## [YOUR TASK]
Each line in the entries below that holds the word "computer" belongs in the answer.

## [Extracted data entries]
++++
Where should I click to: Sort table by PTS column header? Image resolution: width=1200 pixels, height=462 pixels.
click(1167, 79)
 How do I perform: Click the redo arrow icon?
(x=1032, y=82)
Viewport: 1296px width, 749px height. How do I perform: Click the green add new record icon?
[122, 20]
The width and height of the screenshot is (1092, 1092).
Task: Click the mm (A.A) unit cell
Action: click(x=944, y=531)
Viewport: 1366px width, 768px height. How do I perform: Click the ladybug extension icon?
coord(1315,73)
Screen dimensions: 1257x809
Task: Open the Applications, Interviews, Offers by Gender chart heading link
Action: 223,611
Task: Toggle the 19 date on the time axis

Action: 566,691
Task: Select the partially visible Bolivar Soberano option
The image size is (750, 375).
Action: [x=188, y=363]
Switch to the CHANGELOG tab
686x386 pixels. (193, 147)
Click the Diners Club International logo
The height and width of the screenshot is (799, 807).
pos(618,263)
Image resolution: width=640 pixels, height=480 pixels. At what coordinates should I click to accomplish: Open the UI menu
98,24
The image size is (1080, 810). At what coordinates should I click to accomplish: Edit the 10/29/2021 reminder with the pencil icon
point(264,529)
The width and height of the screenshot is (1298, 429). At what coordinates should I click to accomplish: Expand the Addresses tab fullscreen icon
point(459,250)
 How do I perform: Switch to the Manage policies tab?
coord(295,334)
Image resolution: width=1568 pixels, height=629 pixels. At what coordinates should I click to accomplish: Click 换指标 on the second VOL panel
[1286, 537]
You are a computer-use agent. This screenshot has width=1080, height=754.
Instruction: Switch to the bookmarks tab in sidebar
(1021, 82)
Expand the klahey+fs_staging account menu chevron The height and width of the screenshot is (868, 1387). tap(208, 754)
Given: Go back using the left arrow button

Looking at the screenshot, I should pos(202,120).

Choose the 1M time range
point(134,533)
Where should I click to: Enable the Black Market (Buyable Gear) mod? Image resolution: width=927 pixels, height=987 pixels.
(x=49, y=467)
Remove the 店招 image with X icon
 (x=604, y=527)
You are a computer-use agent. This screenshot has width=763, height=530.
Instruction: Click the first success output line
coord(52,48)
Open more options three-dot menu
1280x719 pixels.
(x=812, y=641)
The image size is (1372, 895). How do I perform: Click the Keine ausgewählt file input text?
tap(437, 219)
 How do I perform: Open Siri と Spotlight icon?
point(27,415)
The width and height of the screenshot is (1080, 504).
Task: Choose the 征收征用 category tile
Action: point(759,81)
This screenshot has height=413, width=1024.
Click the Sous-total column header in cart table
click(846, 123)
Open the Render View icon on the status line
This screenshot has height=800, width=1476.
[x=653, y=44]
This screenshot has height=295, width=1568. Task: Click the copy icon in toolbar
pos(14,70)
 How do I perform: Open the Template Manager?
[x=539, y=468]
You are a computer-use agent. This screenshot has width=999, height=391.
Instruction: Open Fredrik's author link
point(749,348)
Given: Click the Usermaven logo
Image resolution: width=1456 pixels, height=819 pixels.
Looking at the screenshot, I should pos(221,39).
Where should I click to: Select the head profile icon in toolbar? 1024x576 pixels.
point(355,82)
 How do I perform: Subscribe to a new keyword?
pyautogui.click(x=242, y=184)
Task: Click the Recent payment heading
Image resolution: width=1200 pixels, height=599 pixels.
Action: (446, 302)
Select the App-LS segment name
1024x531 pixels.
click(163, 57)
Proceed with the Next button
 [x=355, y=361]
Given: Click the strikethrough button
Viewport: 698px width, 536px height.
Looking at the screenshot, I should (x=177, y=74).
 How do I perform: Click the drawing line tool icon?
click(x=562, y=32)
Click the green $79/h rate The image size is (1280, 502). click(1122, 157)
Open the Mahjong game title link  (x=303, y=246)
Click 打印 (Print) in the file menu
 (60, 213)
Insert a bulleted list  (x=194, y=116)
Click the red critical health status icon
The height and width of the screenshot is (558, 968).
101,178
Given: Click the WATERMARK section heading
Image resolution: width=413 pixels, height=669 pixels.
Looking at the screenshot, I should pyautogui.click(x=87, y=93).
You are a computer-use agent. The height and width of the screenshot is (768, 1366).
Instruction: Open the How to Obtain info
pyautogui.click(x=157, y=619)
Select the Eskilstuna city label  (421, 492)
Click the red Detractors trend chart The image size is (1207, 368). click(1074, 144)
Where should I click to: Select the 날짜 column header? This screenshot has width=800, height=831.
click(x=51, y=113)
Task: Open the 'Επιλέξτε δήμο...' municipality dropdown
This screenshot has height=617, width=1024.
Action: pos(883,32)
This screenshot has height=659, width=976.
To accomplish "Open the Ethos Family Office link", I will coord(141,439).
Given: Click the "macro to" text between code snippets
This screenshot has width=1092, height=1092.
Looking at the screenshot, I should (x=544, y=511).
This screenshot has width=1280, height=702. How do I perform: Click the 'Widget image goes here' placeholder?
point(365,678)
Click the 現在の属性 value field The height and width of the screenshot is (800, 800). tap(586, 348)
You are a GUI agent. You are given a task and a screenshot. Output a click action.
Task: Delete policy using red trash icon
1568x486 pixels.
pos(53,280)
++++
## [ANSWER TO THE EXERCISE]
You are a computer-use agent. This screenshot has width=1080, height=754.
You are a computer-use agent. This screenshot has width=763, height=530.
You are a computer-use agent. This screenshot has width=999, height=391.
You are a computer-use agent. The height and width of the screenshot is (768, 1366).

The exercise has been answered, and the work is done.